Entries supplied
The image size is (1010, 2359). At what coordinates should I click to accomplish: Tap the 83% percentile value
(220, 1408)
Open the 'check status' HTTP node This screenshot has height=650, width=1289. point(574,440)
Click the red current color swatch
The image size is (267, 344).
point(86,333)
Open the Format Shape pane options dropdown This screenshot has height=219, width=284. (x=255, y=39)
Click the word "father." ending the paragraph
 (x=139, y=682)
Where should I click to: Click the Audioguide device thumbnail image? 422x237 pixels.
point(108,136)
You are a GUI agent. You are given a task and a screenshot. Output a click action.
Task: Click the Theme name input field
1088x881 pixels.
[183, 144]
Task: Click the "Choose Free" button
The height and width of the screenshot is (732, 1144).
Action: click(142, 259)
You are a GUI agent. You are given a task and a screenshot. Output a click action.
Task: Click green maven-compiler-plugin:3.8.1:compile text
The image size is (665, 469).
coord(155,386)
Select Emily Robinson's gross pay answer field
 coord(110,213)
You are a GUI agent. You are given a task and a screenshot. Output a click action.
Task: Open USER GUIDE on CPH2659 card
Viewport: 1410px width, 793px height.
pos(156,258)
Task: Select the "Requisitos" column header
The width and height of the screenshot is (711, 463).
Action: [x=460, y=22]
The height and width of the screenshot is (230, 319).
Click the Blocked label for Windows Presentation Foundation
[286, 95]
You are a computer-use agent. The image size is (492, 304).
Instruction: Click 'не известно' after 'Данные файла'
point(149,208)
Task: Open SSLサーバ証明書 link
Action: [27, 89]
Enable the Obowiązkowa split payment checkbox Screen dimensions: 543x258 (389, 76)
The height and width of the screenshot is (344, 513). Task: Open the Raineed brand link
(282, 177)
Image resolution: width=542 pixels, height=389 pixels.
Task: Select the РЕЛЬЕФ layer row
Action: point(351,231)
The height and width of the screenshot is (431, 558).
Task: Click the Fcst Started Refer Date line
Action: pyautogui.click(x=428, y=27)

Work task
Transcribe all the entries, keeping each one exactly as it is.

Answer to this problem
The image size is (1010, 2359). At what coordinates should I click to accomplish: Tap the 83% percentile value
(220, 1408)
Open the 'check status' HTTP node This screenshot has height=650, width=1289. point(574,440)
Click the red current color swatch
The image size is (267, 344).
point(86,333)
Open the Format Shape pane options dropdown This screenshot has height=219, width=284. (x=255, y=39)
Click the word "father." ending the paragraph
 (x=139, y=682)
Where should I click to: Click the Audioguide device thumbnail image? 422x237 pixels.
point(108,136)
You are a GUI agent. You are given a task and a screenshot. Output a click action.
Task: Click the Theme name input field
1088x881 pixels.
[183, 144]
Task: Click the "Choose Free" button
The height and width of the screenshot is (732, 1144).
Action: click(142, 259)
You are a GUI agent. You are given a task and a screenshot. Output a click action.
Task: Click green maven-compiler-plugin:3.8.1:compile text
The image size is (665, 469).
coord(155,386)
Select Emily Robinson's gross pay answer field
 coord(110,213)
You are a GUI agent. You are given a task and a screenshot. Output a click action.
Task: Open USER GUIDE on CPH2659 card
Viewport: 1410px width, 793px height.
pos(156,258)
Task: Select the "Requisitos" column header
The width and height of the screenshot is (711, 463).
Action: [x=460, y=22]
The height and width of the screenshot is (230, 319).
Click the Blocked label for Windows Presentation Foundation
[286, 95]
You are a computer-use agent. The image size is (492, 304).
Instruction: Click 'не известно' after 'Данные файла'
point(149,208)
Task: Open SSLサーバ証明書 link
Action: [27, 89]
Enable the Obowiązkowa split payment checkbox Screen dimensions: 543x258 (389, 76)
The height and width of the screenshot is (344, 513). Task: Open the Raineed brand link
(282, 177)
Image resolution: width=542 pixels, height=389 pixels.
Task: Select the РЕЛЬЕФ layer row
Action: point(351,231)
The height and width of the screenshot is (431, 558).
Task: Click the Fcst Started Refer Date line
Action: pyautogui.click(x=428, y=27)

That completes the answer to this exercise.